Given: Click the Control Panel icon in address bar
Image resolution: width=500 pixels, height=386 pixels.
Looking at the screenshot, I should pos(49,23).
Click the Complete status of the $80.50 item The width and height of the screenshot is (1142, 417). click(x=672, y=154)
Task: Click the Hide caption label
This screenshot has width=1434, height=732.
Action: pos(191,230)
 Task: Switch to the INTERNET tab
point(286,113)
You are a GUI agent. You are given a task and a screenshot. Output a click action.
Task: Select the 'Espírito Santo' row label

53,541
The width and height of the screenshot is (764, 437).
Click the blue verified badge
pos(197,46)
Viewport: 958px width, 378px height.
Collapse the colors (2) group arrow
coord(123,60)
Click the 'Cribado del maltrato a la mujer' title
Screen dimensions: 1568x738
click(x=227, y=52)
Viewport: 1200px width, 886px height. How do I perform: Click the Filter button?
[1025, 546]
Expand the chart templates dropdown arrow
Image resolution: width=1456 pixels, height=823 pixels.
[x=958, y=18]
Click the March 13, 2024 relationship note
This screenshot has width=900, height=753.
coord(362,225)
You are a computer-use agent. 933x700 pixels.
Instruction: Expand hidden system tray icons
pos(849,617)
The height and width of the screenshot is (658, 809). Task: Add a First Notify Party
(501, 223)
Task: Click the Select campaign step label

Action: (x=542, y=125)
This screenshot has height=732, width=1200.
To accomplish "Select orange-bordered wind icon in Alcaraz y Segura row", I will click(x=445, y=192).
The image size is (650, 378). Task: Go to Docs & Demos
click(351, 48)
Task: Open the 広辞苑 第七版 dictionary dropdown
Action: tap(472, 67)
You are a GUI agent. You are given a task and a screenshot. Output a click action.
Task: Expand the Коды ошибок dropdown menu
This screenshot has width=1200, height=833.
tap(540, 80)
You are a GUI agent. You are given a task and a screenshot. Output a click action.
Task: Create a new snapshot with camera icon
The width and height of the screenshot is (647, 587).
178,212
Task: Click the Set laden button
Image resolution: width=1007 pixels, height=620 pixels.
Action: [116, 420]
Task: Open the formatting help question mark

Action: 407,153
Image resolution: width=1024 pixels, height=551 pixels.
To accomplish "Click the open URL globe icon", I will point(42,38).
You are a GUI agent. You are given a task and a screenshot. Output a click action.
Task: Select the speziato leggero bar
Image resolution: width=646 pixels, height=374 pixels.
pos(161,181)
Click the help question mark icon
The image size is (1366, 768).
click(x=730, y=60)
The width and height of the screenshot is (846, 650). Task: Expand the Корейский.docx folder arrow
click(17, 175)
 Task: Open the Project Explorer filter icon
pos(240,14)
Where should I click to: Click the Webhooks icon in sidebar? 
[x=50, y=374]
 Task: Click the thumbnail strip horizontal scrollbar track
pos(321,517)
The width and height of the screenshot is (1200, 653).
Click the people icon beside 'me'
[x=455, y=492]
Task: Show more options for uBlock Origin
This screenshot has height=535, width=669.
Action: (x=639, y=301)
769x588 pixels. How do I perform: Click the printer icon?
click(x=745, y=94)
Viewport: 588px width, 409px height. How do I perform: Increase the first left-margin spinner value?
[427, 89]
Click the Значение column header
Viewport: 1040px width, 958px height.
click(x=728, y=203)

=======

■ YOUR INSTRUCTIONS ■
Read through the lines above and collect those that contain the string "will".

■ OUTPUT OF THE TASK ■
To accomplish "Select orange-bordered wind icon in Alcaraz y Segura row", I will click(x=445, y=192).
To accomplish "Click the open URL globe icon", I will point(42,38).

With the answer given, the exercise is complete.